■ WHAT TO WORK ON
In the material below, find the line with "The width and height of the screenshot is (674, 478)."; set down that line and every line after it to the end, exactly, without pictures.

■ LISTED RECORDS
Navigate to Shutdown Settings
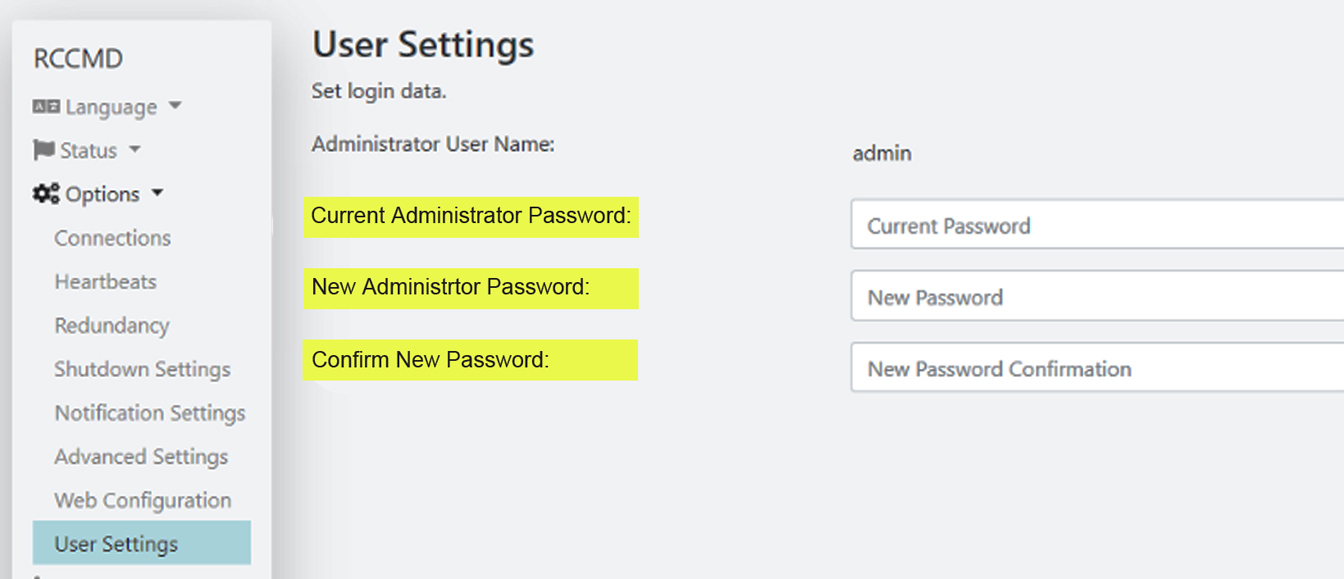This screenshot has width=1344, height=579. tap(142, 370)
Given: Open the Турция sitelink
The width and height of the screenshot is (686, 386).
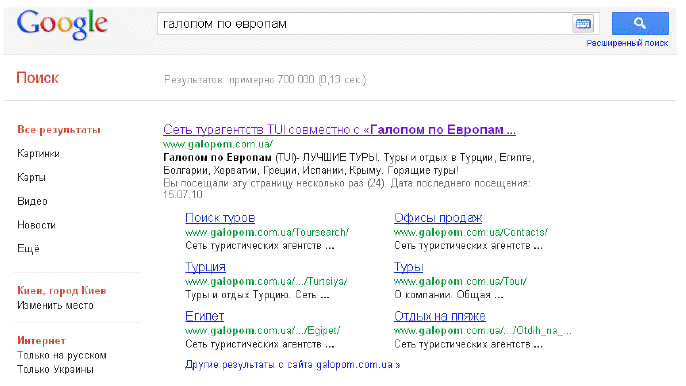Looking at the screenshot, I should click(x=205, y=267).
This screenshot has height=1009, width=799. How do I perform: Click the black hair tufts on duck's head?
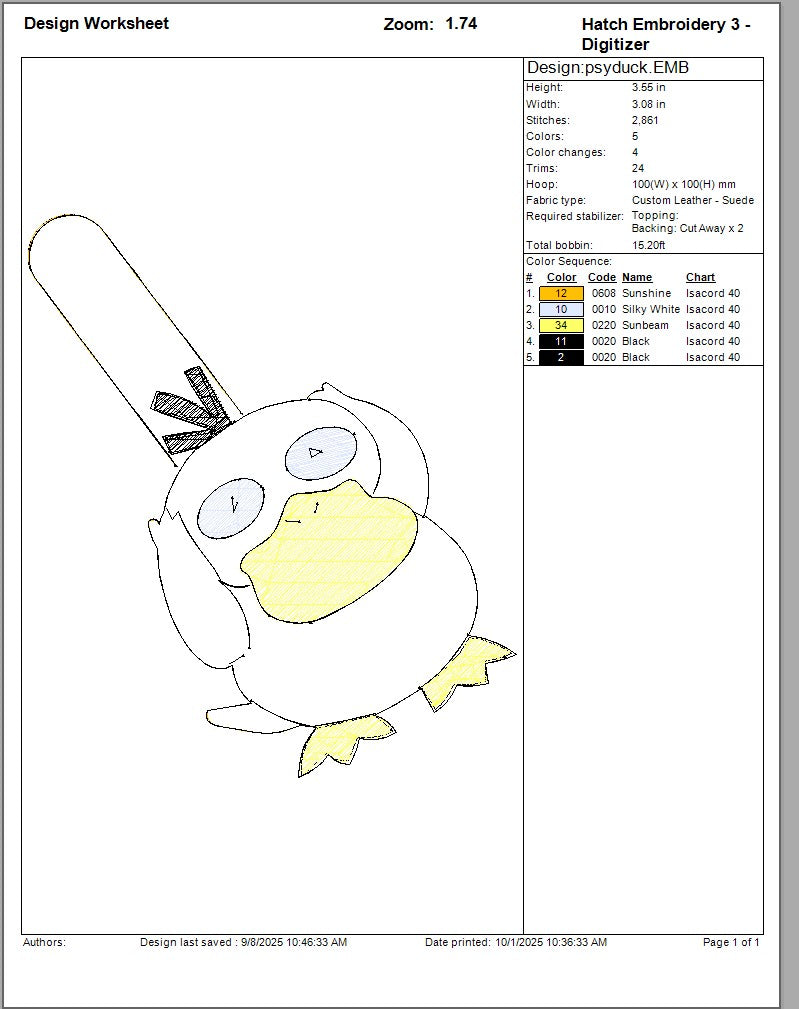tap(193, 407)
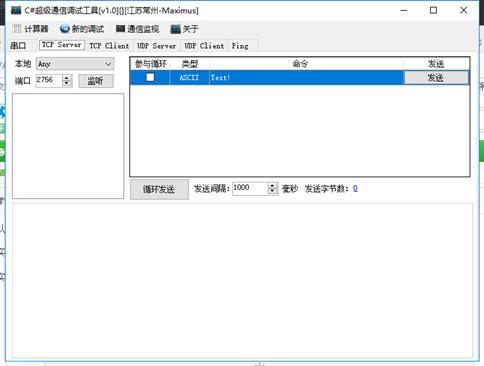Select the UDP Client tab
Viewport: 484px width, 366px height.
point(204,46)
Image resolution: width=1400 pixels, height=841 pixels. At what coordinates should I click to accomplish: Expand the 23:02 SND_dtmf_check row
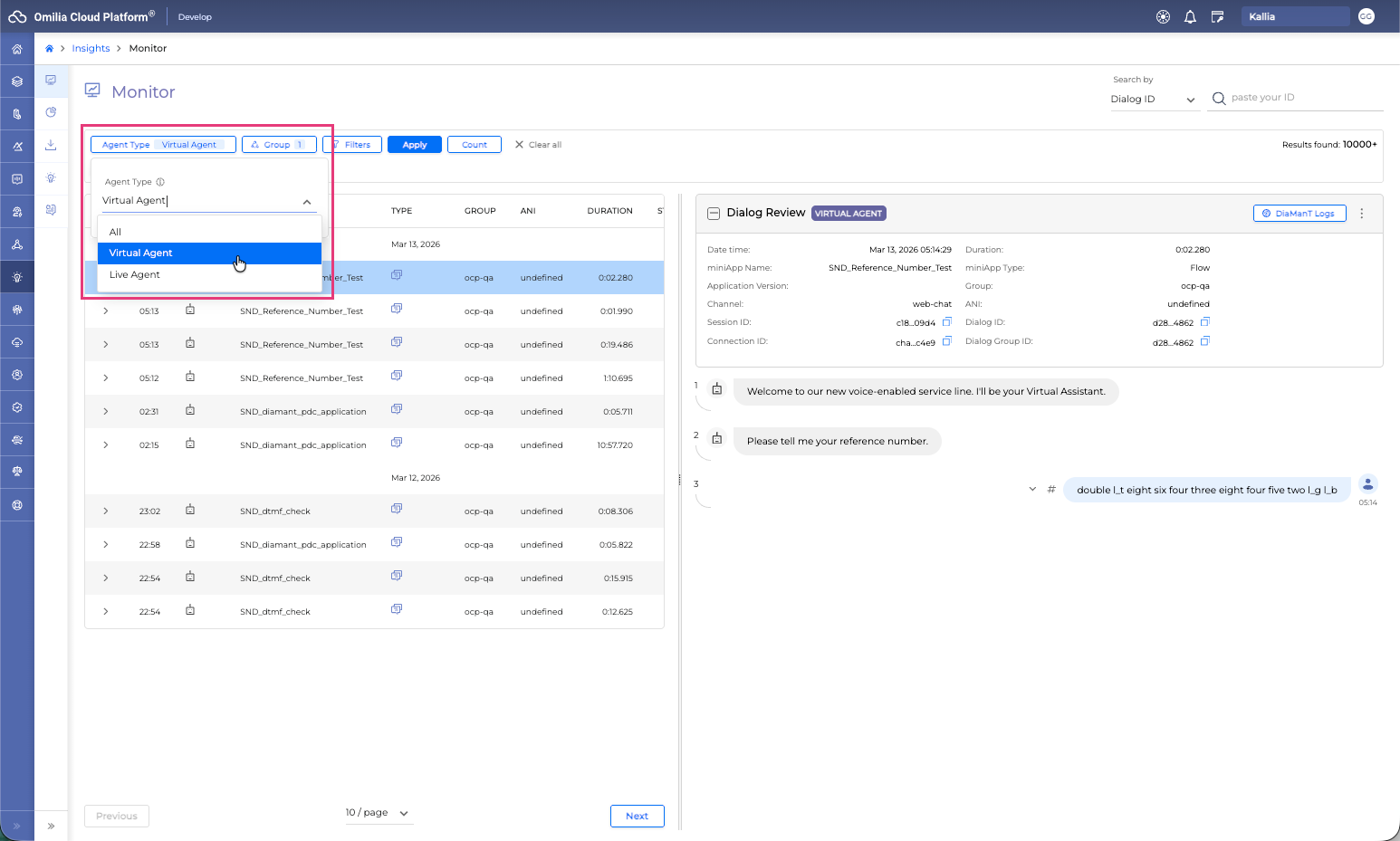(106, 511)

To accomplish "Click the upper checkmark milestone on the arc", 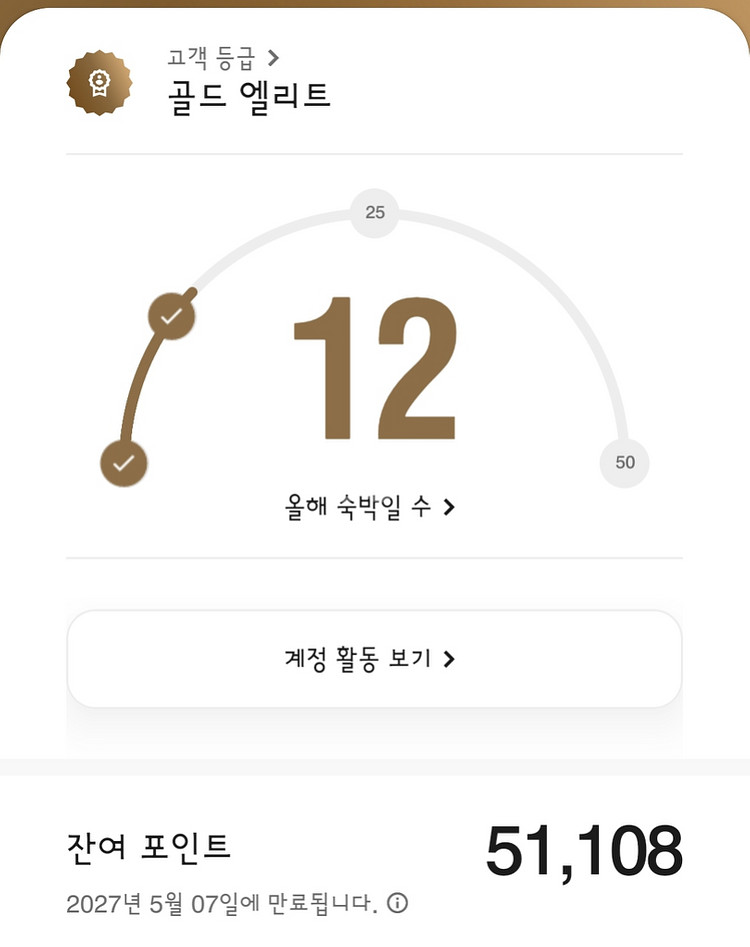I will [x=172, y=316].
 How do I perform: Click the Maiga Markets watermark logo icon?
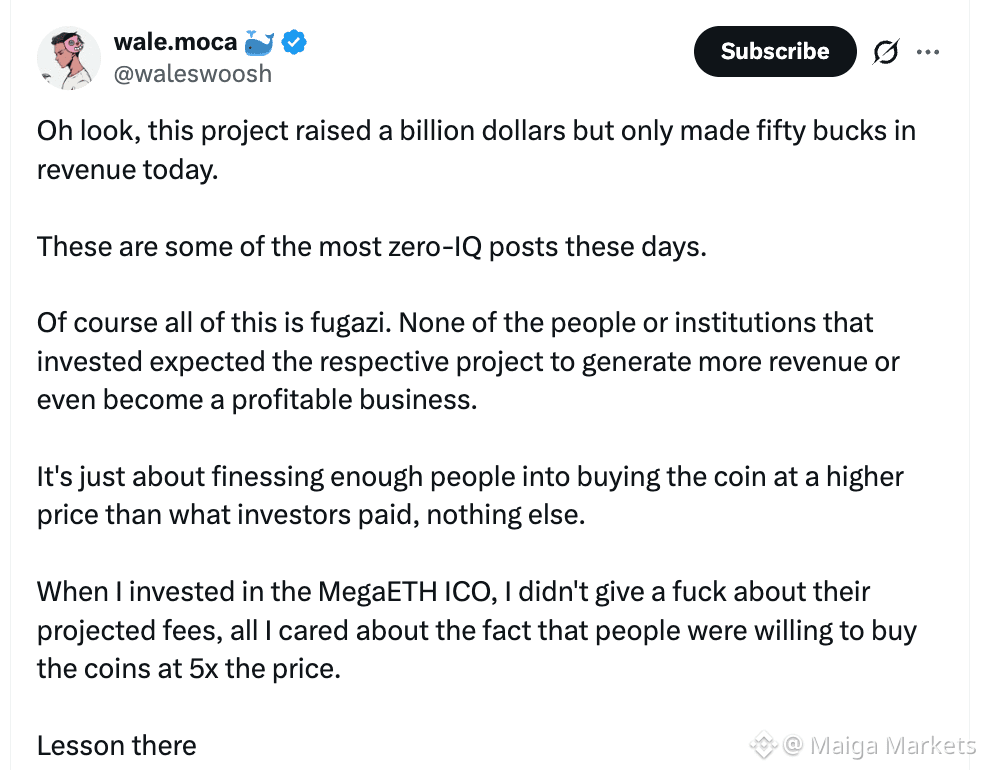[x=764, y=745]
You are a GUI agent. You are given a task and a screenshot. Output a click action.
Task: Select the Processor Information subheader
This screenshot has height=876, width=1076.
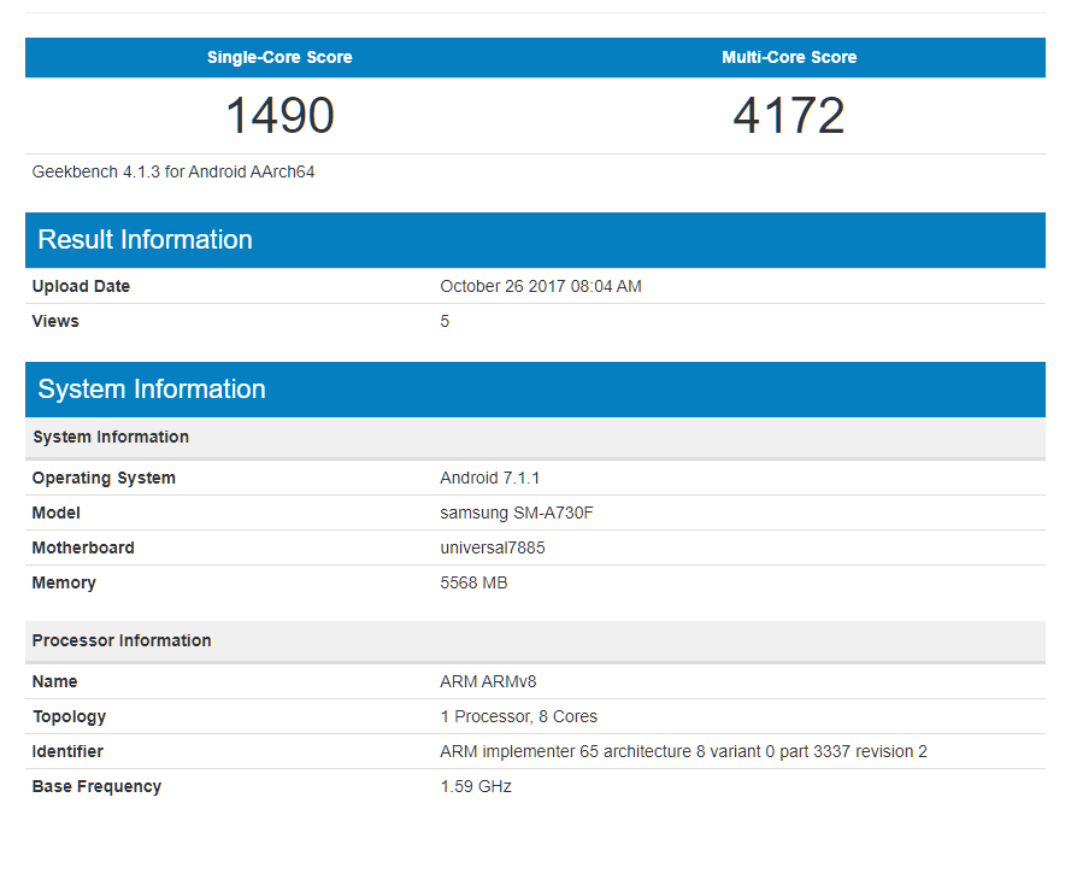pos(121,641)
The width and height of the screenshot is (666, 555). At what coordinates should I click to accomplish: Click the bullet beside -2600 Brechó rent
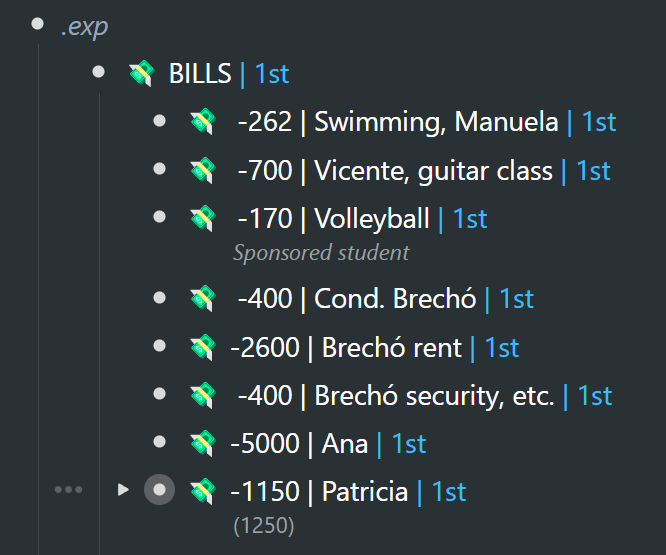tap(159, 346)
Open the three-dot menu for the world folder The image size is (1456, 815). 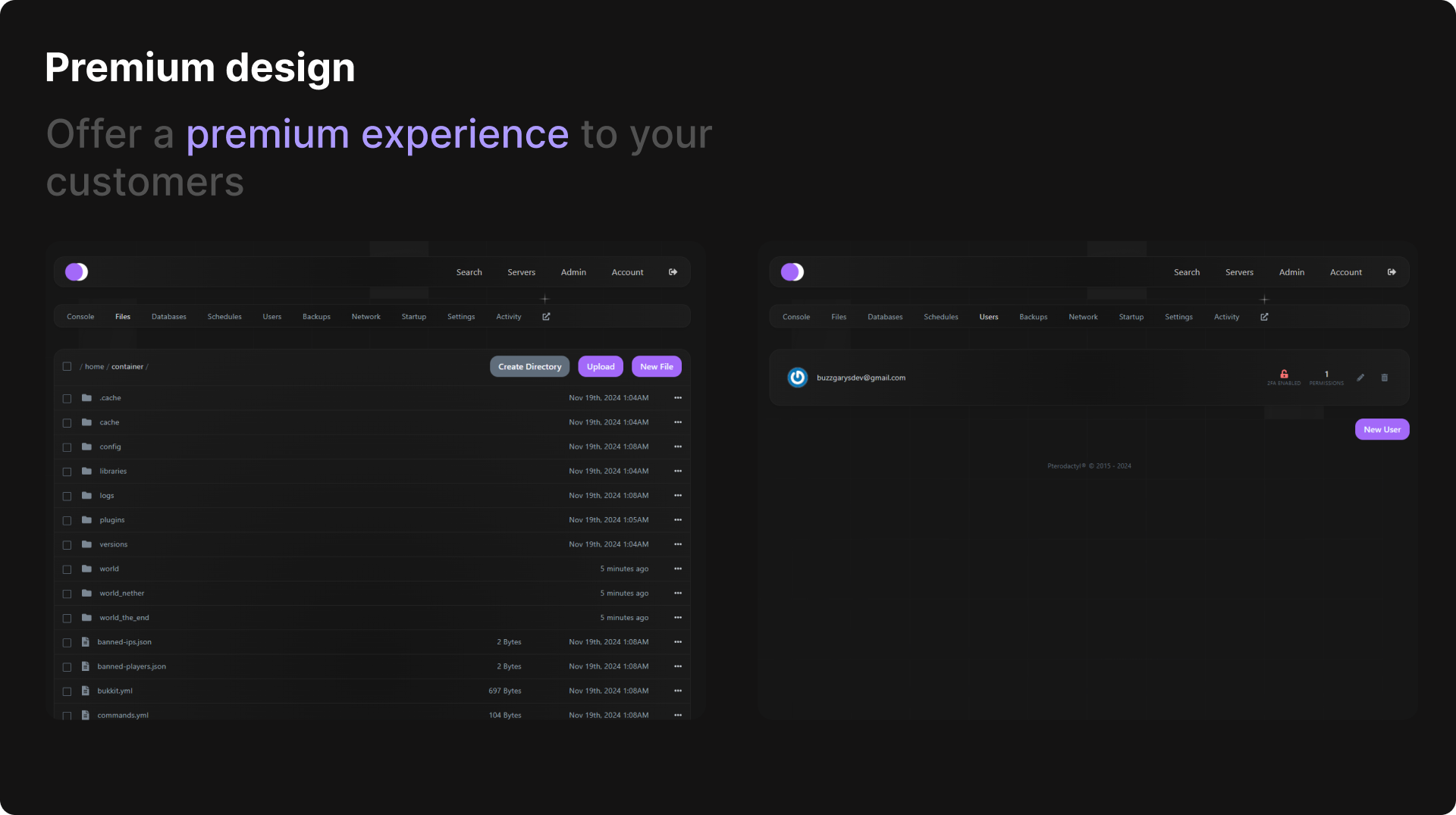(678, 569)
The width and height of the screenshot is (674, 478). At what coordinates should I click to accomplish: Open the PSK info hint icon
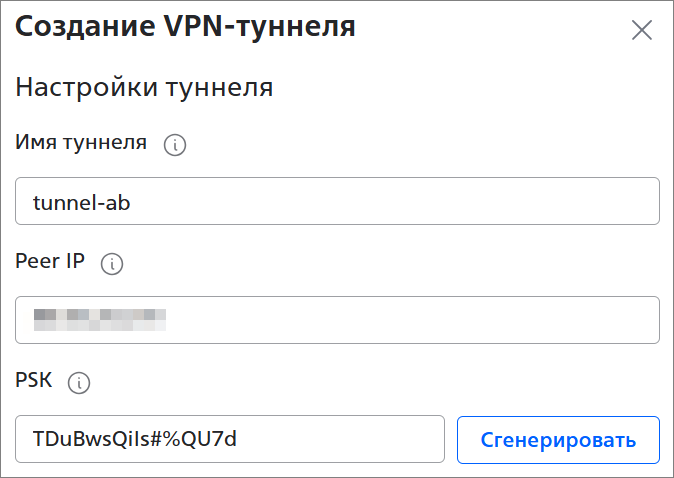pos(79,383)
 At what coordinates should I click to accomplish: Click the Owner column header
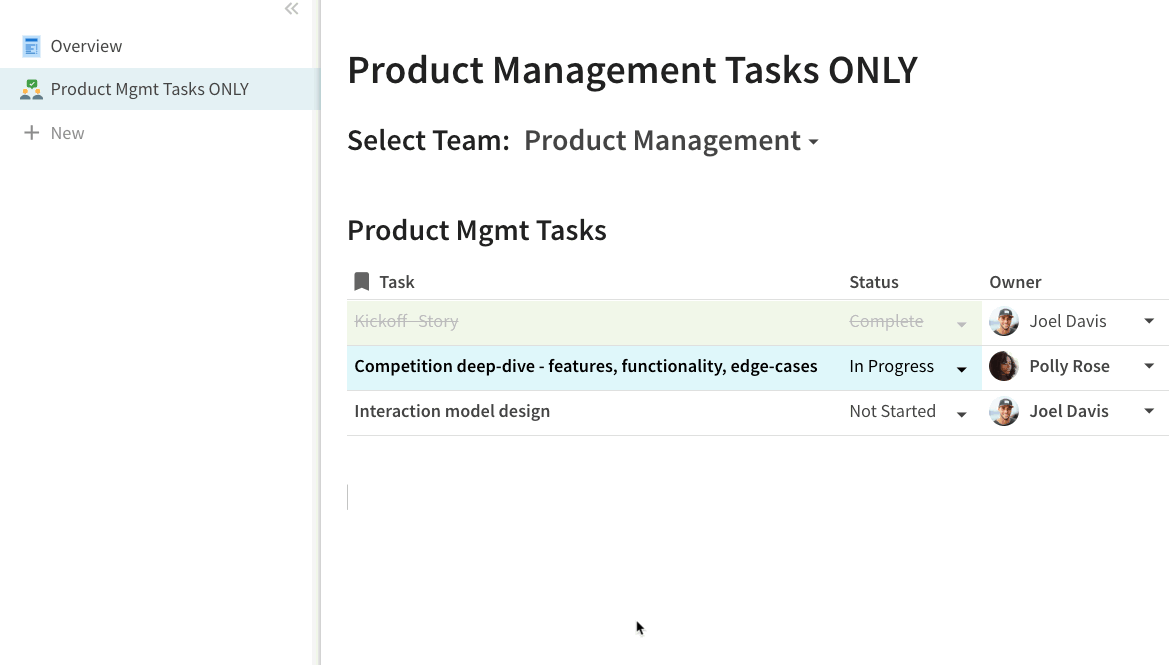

■ ANSWER BELOW
The width and height of the screenshot is (674, 478). At what coordinates should I click to accomplish: Open the PSK info hint icon
pos(79,383)
 At what coordinates should I click to accomplish: Click the Owner column header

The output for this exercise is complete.